• What is being asked:
Give back an exact copy of the lines in the records below, from the line that has "Collapse the Statuses" through the line that has "Task: Click the HUD Scaling slider bar", and nothing besides.
[Source information Boundary: Start]
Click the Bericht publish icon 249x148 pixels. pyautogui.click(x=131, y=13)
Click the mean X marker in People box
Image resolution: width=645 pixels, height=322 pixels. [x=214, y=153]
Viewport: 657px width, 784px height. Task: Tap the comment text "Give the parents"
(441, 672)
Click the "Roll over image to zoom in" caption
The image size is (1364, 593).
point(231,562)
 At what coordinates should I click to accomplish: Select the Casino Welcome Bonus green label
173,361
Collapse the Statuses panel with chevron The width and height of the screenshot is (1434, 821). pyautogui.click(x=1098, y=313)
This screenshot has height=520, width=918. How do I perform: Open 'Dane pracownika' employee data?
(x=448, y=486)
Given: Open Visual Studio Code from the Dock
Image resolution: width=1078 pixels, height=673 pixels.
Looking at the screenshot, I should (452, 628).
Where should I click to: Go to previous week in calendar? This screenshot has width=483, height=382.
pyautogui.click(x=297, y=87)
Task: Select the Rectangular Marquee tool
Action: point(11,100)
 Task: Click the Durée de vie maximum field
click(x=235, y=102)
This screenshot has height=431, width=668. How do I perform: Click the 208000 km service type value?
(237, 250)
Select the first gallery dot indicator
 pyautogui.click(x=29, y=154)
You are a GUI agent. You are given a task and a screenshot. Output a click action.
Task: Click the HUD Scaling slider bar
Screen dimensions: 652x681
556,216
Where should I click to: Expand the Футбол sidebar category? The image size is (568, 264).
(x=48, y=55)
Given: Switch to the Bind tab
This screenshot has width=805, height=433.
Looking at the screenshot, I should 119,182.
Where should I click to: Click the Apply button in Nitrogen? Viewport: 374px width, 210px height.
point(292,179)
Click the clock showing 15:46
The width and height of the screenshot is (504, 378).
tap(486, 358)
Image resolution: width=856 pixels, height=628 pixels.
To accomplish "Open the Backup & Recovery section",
[Source information Boundary: End]
• Written solution:
Collapse the Statuses panel with chevron The width and height of the screenshot is (1434, 821). pyautogui.click(x=1098, y=313)
This screenshot has height=520, width=918. How do I perform: Open 'Dane pracownika' employee data?
(x=448, y=486)
Given: Open Visual Studio Code from the Dock
Image resolution: width=1078 pixels, height=673 pixels.
Looking at the screenshot, I should (452, 628).
Where should I click to: Go to previous week in calendar? This screenshot has width=483, height=382.
pyautogui.click(x=297, y=87)
Task: Select the Rectangular Marquee tool
Action: point(11,100)
 Task: Click the Durée de vie maximum field
click(x=235, y=102)
This screenshot has height=431, width=668. How do I perform: Click the 208000 km service type value?
(237, 250)
Select the first gallery dot indicator
 pyautogui.click(x=29, y=154)
You are a GUI agent. You are given a task and a screenshot. Output a click action.
Task: Click the HUD Scaling slider bar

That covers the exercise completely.